> _What you need to do_:
A – In the blog posts, what is the title of Meridel Le Sueur's 1945 popular history of Minnesota?
B – Duplicate a passage from the blog posts word for word. Begin at the words "Miscellaneous favorites: related" and stop after "about it later.".

> _Source text_:
30th December 10
“When smoking clove cigarettes is outlawed, then only outlaws will smoke clove cigarettes”: The awful, true story of the S. 12th Teen Party Annex, parts 1, 2 and 3. To this day, not a single actual teenager has registered for the S.T.T.P.A. Possibly related, as well as this.
“Remember the bad old days, before the Internet, when you didn’t know anything about an artist except what you read in zines, liner notes and magazine reviews?”: Christina Billotte Week, a more-or-less successful attempt at blogging in-depth about one subject for an entire week. Start on page 4 and work forward.
“Portland is a city that seems intent on making sure oddball things are happening to you every moment you are there.”: Let’s put on a white suit and go to Portland for Open Engagement. Apparently, the conference organizers found my blog and were irritated that I had written that the event sounded like it would be one of the “least structured events I have ever attended.” I forget that people read things unprompted on the Internet sometimes. Read for yourself here.
Meanwhile, around Minneapolis: the difference between “South Minneapolis” and “Midtown” (with follow-up), the year in offensive Minnesota-specific flags, la historia terrible de Don David, the accidental coffee date with Ted Kennedy’s press secretary, the wasp’s nest catchetism, a close brush with my 1970s doppelganger on Nicollet Avenue, a little early evening workface, wasting time with Fritz Pollard at the library, it was all a dream, the S. 12th exclusive that made two handsome painters the most lusted-after men in the city this summer, and the Great-Grandparent Neighborhood Litmus Test. Also, this was completely made-up. This was my favorite thing I wrote about Minneapolis all year. And of course, one more recurring annual feature/public service.
Bad short fiction: Space Cop and Where is Stedman Plaza?
Miscellaneous favorites: related to election day, the Modern Lovers, geography, J.D. Salinger, work, street addresses, soccer and airports.
To you, reader, thank you for making S. 12th such a strangely important part of my day-to-day life. It’s only fun to write this stuff because I know you read it.
17th June 10
“At night over the prairie we see a splendid mirage, a vast territory arising among us, a village in the air, with hay-cocks like castles, mirrored in the sky with no division between real and unreal.”
A 19th Century settler in Minnesota, quoted in Meridel Le Sueur’s 1945 popular history of the state, North Star Country. I am about halfway through it, and already it’s probably the best book I have ever read on the Minnesota and its history. I plan to write more about it later.
The photo above is courtesy my friend Courtney Remeš’s Facebook feed, taken after tonight’s incredible storm in Minneapolis. The sky remained lit, as it does this time of year, until well after nine o’clock, and these enormous mammatus cloud banks hung overhead. People were out on the sidewalks on Nicollet Avenue, where I was, having wandered out of the bars and restaurants and gawking up at the sky. Many of them were taking pictures, and I overheard one kid complain that his iPhone couldn’t “take a good enough picture of this.” He added: “You need a real camera.”

> _Provided records_:
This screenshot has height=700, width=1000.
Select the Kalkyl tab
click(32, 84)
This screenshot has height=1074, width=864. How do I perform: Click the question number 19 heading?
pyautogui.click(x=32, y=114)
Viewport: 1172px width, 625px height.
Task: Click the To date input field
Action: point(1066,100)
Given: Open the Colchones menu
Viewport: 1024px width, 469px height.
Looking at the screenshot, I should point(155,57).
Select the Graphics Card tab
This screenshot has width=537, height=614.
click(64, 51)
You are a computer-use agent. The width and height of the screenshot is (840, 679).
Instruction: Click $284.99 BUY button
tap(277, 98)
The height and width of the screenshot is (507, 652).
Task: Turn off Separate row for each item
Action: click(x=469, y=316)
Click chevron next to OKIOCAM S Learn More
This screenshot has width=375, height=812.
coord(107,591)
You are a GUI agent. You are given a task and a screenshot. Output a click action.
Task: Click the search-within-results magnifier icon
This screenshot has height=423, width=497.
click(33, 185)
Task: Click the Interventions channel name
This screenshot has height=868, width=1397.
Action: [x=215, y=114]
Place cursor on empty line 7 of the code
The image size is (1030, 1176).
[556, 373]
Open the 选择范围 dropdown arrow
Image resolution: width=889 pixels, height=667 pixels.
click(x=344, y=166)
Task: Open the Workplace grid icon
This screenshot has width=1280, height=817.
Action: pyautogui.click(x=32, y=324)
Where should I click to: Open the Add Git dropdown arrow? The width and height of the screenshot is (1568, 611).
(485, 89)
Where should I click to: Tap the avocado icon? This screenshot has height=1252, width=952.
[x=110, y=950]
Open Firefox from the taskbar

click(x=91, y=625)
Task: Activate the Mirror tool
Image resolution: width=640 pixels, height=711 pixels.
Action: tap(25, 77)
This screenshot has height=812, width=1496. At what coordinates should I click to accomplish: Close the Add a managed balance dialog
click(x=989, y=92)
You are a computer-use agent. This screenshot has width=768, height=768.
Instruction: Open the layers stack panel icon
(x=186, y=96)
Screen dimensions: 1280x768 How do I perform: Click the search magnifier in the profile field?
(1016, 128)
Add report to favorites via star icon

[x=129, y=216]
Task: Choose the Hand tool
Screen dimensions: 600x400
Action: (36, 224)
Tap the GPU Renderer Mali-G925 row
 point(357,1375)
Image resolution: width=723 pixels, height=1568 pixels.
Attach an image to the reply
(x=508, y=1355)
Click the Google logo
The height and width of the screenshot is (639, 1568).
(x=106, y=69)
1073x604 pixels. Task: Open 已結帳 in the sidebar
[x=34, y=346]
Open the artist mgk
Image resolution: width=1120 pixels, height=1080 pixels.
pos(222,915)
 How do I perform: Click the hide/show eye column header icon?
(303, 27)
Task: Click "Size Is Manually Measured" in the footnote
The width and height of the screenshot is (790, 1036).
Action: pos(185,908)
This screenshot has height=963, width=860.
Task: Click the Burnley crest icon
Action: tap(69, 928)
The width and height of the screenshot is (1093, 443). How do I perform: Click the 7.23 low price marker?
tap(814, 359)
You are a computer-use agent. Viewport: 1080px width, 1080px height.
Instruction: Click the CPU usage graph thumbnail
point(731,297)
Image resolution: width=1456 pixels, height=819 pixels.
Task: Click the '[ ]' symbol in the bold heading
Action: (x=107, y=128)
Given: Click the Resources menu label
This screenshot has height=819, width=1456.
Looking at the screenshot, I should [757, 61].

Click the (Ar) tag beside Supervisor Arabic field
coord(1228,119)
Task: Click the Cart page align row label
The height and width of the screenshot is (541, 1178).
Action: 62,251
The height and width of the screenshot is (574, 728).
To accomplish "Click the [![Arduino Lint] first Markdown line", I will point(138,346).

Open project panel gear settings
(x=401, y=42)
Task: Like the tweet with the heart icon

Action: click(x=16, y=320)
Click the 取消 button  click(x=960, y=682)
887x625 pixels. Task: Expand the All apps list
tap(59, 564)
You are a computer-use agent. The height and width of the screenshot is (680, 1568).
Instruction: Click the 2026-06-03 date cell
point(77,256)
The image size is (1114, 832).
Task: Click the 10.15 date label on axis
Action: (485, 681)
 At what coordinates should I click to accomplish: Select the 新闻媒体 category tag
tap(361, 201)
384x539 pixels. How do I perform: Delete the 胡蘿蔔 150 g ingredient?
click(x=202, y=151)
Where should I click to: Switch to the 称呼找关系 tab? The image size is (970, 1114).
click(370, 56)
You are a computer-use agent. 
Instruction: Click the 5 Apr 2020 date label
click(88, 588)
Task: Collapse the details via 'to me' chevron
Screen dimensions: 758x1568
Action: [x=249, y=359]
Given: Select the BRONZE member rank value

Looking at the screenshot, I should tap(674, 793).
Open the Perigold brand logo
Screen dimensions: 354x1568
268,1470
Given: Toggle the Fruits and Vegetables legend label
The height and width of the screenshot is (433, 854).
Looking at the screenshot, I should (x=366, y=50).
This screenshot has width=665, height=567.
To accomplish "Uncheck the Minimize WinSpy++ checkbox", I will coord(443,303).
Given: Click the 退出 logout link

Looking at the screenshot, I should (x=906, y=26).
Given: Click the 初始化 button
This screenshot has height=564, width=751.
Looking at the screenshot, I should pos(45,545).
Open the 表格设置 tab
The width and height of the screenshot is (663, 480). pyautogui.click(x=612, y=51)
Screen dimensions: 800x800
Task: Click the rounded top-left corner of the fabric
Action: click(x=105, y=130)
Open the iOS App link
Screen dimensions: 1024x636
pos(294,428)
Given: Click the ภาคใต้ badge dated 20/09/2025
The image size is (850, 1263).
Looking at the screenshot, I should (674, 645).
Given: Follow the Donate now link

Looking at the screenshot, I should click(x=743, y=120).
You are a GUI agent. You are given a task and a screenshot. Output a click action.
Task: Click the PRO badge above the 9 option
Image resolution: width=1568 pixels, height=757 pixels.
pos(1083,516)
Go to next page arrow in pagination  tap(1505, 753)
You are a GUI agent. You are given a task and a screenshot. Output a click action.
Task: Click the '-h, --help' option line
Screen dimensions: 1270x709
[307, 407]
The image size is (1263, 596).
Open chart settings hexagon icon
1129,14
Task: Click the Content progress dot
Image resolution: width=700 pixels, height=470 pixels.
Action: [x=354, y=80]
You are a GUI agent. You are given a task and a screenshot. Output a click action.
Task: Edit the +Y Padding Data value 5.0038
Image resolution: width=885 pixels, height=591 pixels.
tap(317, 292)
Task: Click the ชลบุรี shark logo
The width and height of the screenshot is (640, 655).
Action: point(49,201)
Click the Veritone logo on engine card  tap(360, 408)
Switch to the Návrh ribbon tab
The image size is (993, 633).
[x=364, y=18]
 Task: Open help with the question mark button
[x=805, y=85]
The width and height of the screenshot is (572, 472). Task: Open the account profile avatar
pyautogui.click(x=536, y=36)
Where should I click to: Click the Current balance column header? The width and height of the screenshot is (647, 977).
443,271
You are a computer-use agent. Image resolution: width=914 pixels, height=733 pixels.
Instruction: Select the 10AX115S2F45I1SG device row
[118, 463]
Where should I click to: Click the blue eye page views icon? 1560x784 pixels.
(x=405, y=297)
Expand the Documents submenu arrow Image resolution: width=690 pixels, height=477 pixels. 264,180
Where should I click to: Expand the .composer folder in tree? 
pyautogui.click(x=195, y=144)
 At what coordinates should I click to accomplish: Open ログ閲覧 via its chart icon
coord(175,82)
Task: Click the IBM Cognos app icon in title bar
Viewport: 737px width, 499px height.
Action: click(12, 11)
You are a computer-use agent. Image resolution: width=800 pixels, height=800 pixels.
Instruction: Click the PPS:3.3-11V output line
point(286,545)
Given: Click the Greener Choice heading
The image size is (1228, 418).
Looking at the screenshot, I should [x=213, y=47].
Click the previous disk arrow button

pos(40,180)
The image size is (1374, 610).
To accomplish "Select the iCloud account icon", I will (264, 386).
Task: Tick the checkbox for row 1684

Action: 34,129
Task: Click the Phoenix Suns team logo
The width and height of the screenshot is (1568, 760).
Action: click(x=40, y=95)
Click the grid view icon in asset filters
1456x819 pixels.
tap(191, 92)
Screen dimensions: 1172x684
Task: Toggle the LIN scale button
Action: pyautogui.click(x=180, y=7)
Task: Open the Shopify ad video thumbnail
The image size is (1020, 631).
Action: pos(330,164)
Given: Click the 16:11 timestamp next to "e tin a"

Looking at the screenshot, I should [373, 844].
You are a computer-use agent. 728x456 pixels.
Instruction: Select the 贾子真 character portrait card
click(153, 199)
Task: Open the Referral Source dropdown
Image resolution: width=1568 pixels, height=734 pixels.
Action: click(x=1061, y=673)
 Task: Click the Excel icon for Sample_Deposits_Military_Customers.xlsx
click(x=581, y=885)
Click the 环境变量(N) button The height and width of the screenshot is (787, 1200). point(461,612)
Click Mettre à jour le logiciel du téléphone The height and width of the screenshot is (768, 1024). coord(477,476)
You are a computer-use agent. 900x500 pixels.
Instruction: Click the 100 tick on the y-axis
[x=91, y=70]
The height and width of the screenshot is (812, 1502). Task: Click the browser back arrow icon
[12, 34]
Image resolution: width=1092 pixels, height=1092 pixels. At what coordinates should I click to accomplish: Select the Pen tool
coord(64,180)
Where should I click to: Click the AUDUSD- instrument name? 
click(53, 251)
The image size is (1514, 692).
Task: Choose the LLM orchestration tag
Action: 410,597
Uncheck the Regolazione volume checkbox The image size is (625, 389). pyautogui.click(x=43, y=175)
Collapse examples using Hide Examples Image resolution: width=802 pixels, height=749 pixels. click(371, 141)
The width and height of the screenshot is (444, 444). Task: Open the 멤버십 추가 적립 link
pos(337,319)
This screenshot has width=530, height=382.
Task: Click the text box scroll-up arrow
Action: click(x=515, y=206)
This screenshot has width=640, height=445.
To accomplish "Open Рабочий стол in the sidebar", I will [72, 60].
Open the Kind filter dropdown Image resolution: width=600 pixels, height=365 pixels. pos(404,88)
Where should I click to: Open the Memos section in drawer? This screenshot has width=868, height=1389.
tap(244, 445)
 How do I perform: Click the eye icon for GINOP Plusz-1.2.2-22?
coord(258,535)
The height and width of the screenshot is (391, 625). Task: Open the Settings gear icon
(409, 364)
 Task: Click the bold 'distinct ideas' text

> _Results_:
A – North Star Country

B –
Miscellaneous favorites: related to election day, the Modern Lovers, geography, J.D. Salinger, work, street addresses, soccer and airports.
To you, reader, thank you for making S. 12th such a strangely important part of my day-to-day life. It’s only fun to write this stuff because I know you read it.
17th June 10
“At night over the prairie we see a splendid mirage, a vast territory arising among us, a village in the air, with hay-cocks like castles, mirrored in the sky with no division between real and unreal.”
A 19th Century settler in Minnesota, quoted in Meridel Le Sueur’s 1945 popular history of the state, North Star Country. I am about halfway through it, and already it’s probably the best book I have ever read on the Minnesota and its history. I plan to write more about it later.